(WORK REQUIRED) Look below for the line that contains "Image resolution: width=644", then copy it and each following line to the end of the records, minus any pictures.

** GIVEN DATA follows **

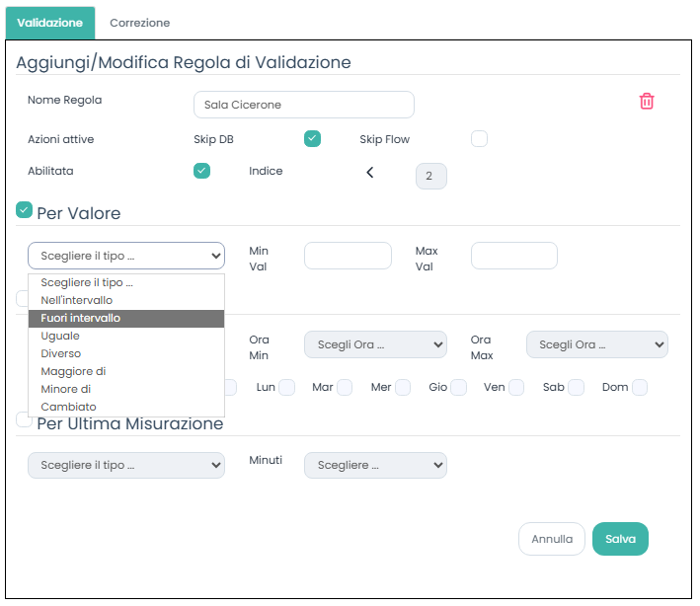The image size is (700, 606).
Task: Select 'Fuori intervallo' from the type list
Action: tap(126, 318)
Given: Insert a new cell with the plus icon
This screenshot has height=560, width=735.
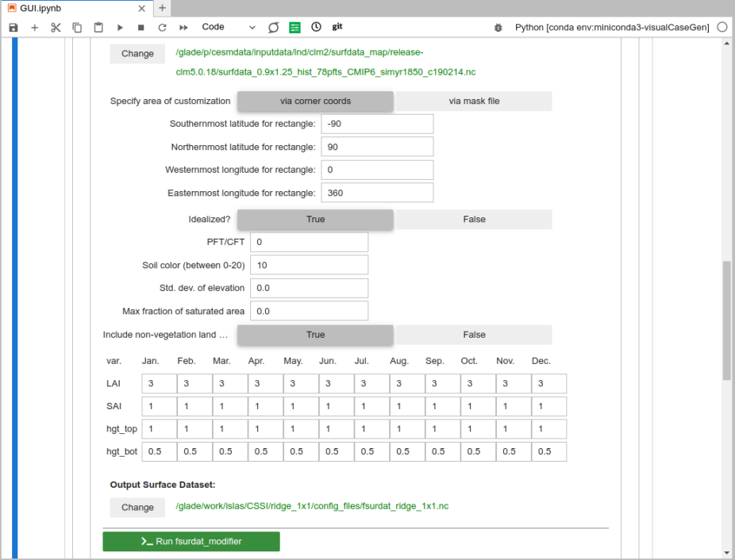Looking at the screenshot, I should [x=34, y=27].
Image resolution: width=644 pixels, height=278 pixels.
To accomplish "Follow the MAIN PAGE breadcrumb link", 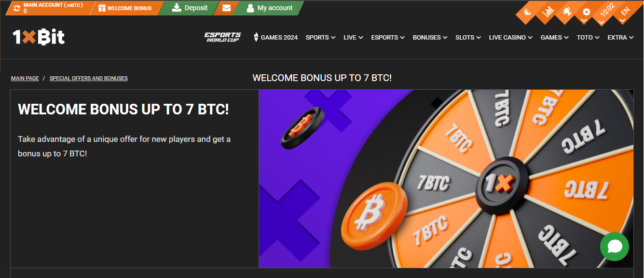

** End of GIVEN DATA **

(FINAL ANSWER)
Image resolution: width=644 pixels, height=278 pixels.
To accomplish "Follow the MAIN PAGE breadcrumb link", 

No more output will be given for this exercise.